Anomalia causa prejuízos — Foto: Alexandre Perassoli/TVCA

Por Bruno Bortolozo, TV Centro América

A anomalia faz com que a vagem da soja fique com uma cor escura e os grãos não se desenvolvam como deveria. Em alguns casos, três de quatro grãos de uma vagem podem ficar danificados.

O produtor Loinir Gatto teve 37% de perda na produtividade em comparação com a safra passada. Ele possui uma fazenda de 110 hectares de área irrigada que fica em Ipiranga do Norte e conta que o mesmo problema já foi identificado em áreas sem os pivôs de irrigação.

“Isso é mais perceptível após 80 dias, mas se procurarmos na lavoura com 60, 65 dias é encontrado bastante vagem afetada.
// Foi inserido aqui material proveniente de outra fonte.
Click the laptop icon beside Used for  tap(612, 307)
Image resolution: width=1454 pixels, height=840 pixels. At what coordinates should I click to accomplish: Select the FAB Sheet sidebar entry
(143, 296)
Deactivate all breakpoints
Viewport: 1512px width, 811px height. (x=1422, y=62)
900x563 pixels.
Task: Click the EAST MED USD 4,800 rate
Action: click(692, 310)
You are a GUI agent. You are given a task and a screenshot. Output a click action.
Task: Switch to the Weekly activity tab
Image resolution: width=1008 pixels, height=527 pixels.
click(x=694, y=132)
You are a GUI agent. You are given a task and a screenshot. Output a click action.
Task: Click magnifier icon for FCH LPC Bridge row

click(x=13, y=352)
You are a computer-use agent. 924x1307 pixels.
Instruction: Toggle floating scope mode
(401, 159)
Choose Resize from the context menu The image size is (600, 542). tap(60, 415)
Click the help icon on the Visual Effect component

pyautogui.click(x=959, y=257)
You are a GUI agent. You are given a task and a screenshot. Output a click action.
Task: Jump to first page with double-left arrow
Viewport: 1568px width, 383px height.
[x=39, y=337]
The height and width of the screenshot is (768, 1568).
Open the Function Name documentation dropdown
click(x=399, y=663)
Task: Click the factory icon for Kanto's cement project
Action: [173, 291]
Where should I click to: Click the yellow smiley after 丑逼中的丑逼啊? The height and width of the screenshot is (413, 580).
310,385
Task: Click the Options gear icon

Em uma área eu estimo que tem até 30% de vagens que foram afetadas, mas não quer dizer que vai perder 100% dos grãos dentro desses 30% de vagem”, afirma.

Loinir explica que no ano passado conseguiu colher 70 sacas de soja e que se esse ano conseguir pelo menos 55 sacos já estará satisfeito, devido às perdas.

Produtor mostra vagem  — Foto: Alexandre Perassoli/TVCA

Produtor mostra vagem — Foto: Alexandre Perassoli/TVCA

Apesar de ser um problema desconhecido para a maioria dos produtores, a Empresa Brasileira de Agropecuária (Embrapa) já acompanha a anomalia desde a safra de 2018, como explica a pesquisadora Dulândula Wruk.

“Temos acompanhado relatos de ocorrência de apodrecimento da vagem na parte mais baixa da planta a partir da fase de enchimento de grãos. Quando a gente observa a vagem, ela tem o apodrecimento e quando faz o isolamento dessas lesões nós encontramos fungos. São fungos que estão presentes nas lavouras e estão ali como oportunistas”, afirma.

A pesquisadora explica que há uma falha quando o manejo químico ou físico do solo não desenvolveu bem as raízes e que as plantas nessa área tendem a apresentar esses sintomas com uma maior intensidade do que nas áreas que tem o manejo mais próximo do ideal.

Além disso há o fator abiótico de estresse hídrico junto com alta temperatura. Esses fatores predispõem a planta de uma forma que favoreça esses fungos e facilitem essas lesões.

A pesquisadora ainda dá dicas de como o produtor pode evitar que a produção seja perdida.

“Na parte de clima não tem muito o que o produtor fazer, ele pode tentar um escape e não antecipar muito plantio. Além de fazer o manejo químico e físico do solo de forma que favoreça um bom crescimento para que a planta consiga suportar melhor um estresse hídrico. Fazer o manejo robusto de fungicidas específicos focando de maneira geral doenças que já ocorrem na lavoura e tentando proteger melhor a planta contra esses patógenos oportunistas que estão no solo”, afirma.